━━━ Record excerpts ━━━

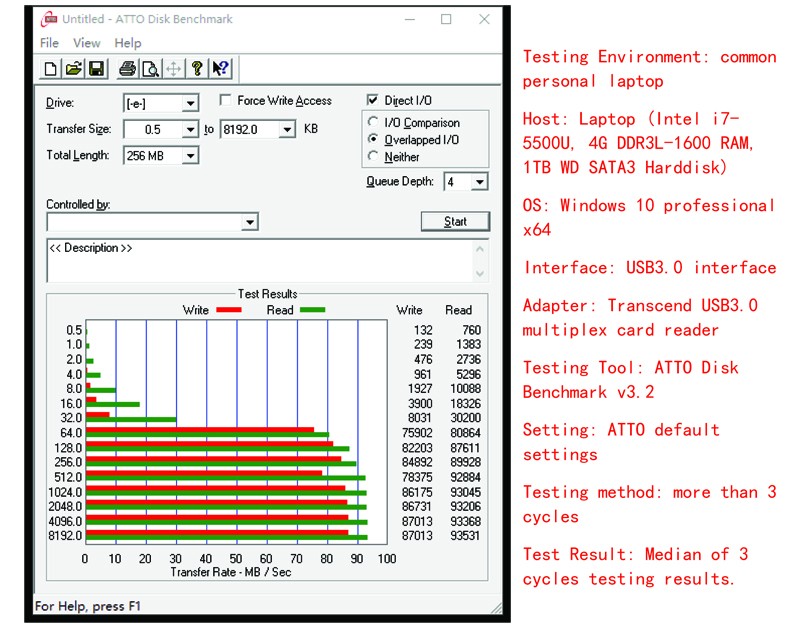Open the View menu
Viewport: 800px width, 626px height.
point(87,43)
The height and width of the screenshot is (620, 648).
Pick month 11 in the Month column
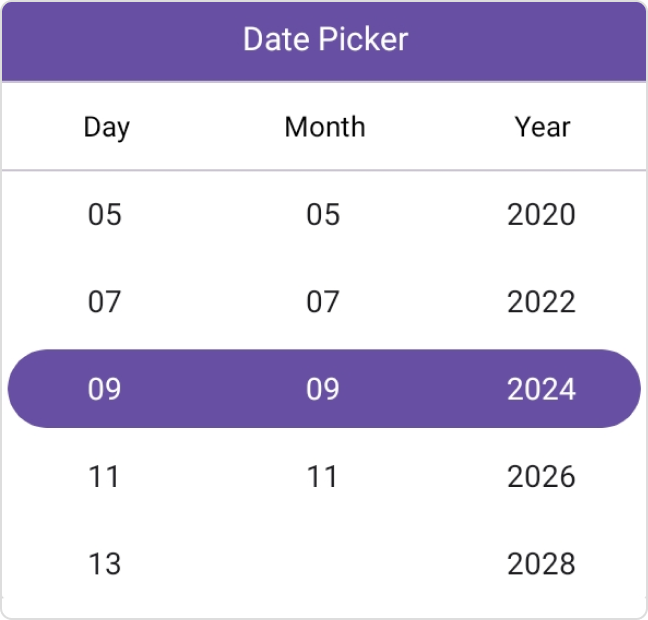tap(323, 476)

━━━

- Short task: Count the lines in the items that contain the string "width", matching case exactly, and reply with only that number.

- The completed task: 2